Pieter Johannes Hoets (April 24, 1921 – August 28, 2014) was a Dutch Engelandvaarder, an active Dutch resistance fighter against the Nazi occupation of the Netherlands in WW-II.

World War II 
After a failed attempt to sail to England on June 19, 1940 he eventually left the country from Delfzijl on October 13, 1944. In Stockholm he signed up as a volunteer and was assigned to the Dutch Intelligence in Stockholm to interrogate new arrivals. 
After he arrived in England, he served in the Royal Netherlands East Indies Army.

Post-war 
After the war he immigrated to the US, where he studied US law at Yale University, joined The Coca-Cola Company where he became Chief Counsel for Coca Cola Europe, and later joined New York-based Reid & Priest, a law firm with 160 attorneys founded in 1935 with an office in Washington, D.C.. Hoets authored five historic books, including De Yale Connection. De jacht op de Marcos-miljarden en het Zwitsers bankgeheim ("The Yale Connection. Hunting the Marcos billions and Swiss banking secrecy.")

Death 
Hoets died on August 28, 2014 in Stamford, Connecticut the United States.

## [Given data]
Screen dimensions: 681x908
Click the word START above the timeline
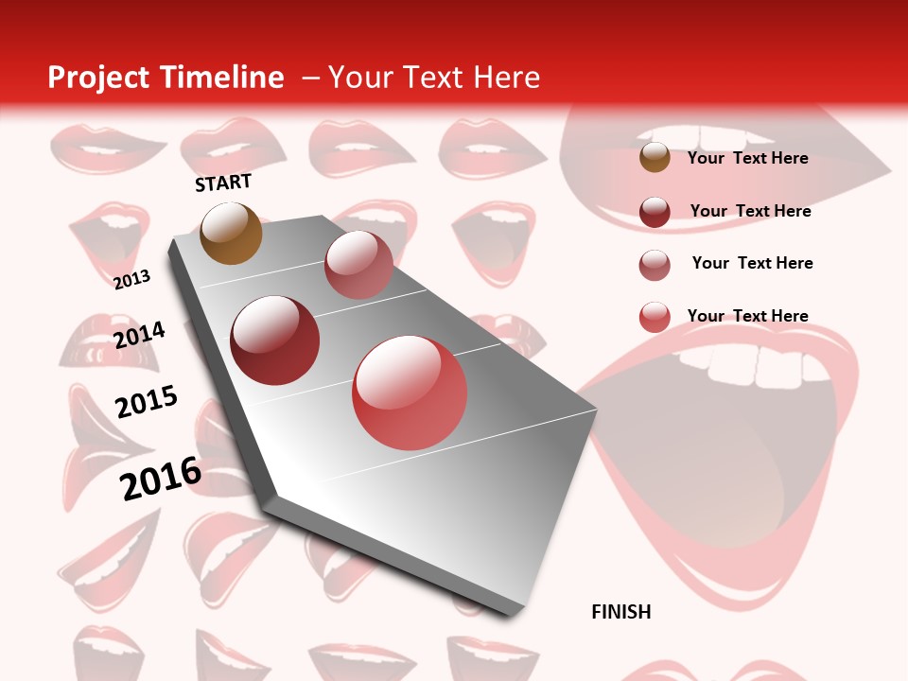pos(223,183)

## [Requirements]
Answer these from the Hoets biography:
1. From which town did Hoets finally leave the Netherlands in 1944?
2. At which university did he study US law?
3. Where did he die?

## [Answer to this problem]
1. Delfzijl
2. Yale University
3. Stamford, Connecticut, in the United States